Now we're entering the logisitcal phase. We're on the phone with print management companies, organizing a test group, answering email, figuring out pricing, paper and binding, and I'm still running into my own creative... shall we say... difficulties.
Yeah, it's easy to doodle out a quick line drawing while the kid you nanny is napping, and no one's home. But now, every drawing has a purpose and an audience. And when I sit down (or stand, actually, at my weird tall desk) and the shrill, social anxiety, perfectionisim, everyone-is-watching, and I-have-to-be-a-professional voices start screaming "WHY ARE YOU DOING THIS?" I need a really good, honest answer.
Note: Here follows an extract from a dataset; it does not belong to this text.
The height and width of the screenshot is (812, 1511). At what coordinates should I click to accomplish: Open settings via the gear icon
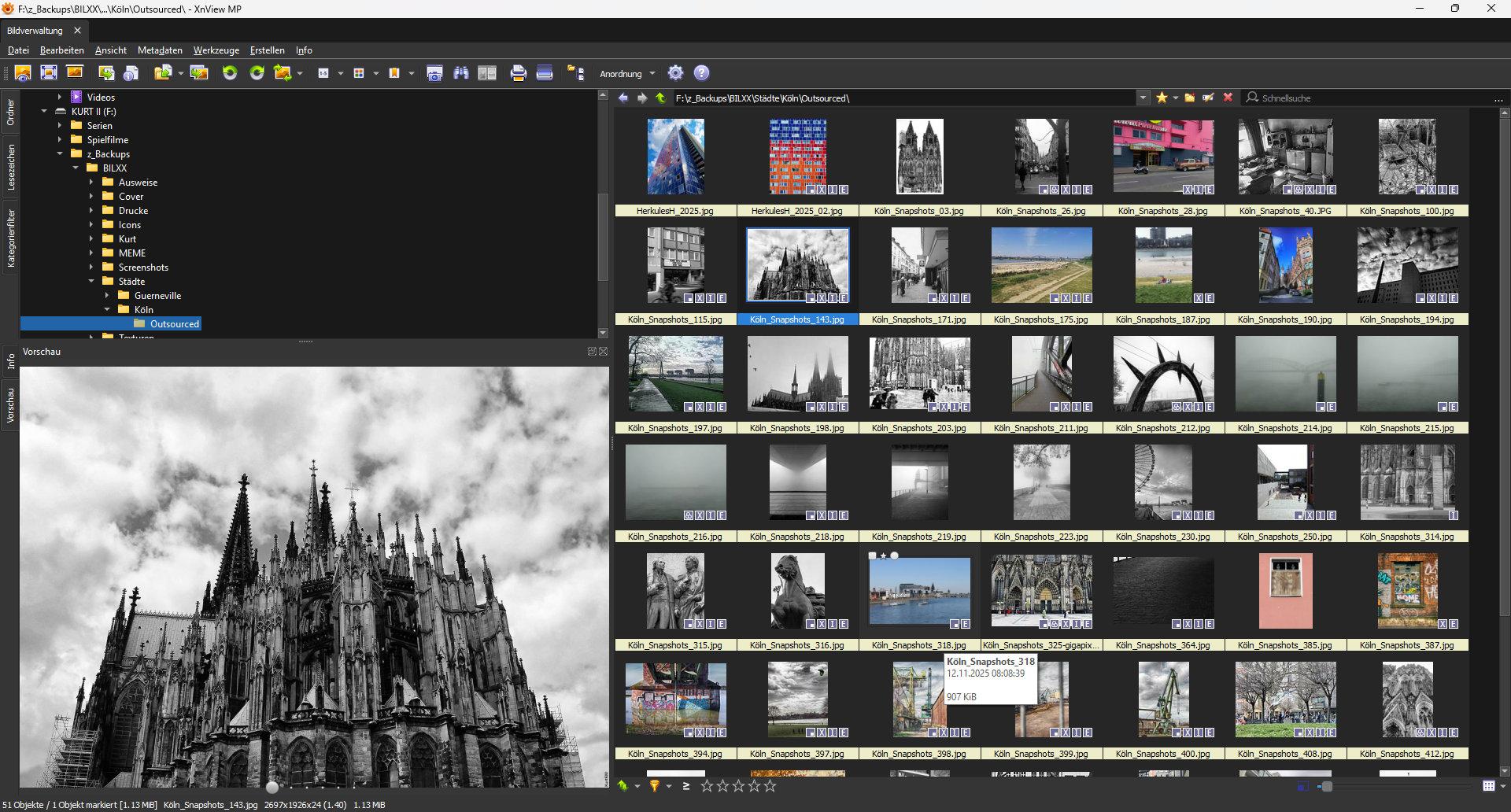[x=675, y=73]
An answer from the gut.
And here it is: I remember sitting beside my mom as a little girl and asking her to draw picture after picture of this and that. I would add to them, or we would color them together. If I was drawing by myself, and I got stuck I would ask her to draw the bit I couldn't get right the same way kids ask for the spelling of a difficult word.
Pablo Picasso once said: "Every child is an artist, the problem is how to remain an artist once we grow up."
Not everyone gets to have that experience with creativity in general, and often less with visual art. Not everyone has a safety net, a gentle encouraging art companion.
I got lucky. I never grew out of being an artist. I got to keep playing with color and light and depth, and quietly nurture a way of seeing beauty in ordinariness, and I want to use that for the benefit of all.
I'm doing this because I believe that there is value in play, in practice, in serene focus. I believe that making the choice of: "what color do I want the clouds to be" helps us tap in to that quiet, inside voice that knows what makes us joyful.
But most of all, I'm doing this because I want to be your gentle, encouraging art companion. I want to collaborate with you like my mom and I did at the kitchen table. The match, the candle they're great, but this is the blazing wildfire that keeps me going on "I don't want to" days.
I want to be part of nurturing a culture where we play together even when we play alone. With no pressure and 100% support, celebration and joy.
I'm doing this because, if we collaborate, all of us get to be both the kid and the parent at that kitchen table: gently supporting and being supported as we play, learn, and make our world more beautiful, one moment of color at a time.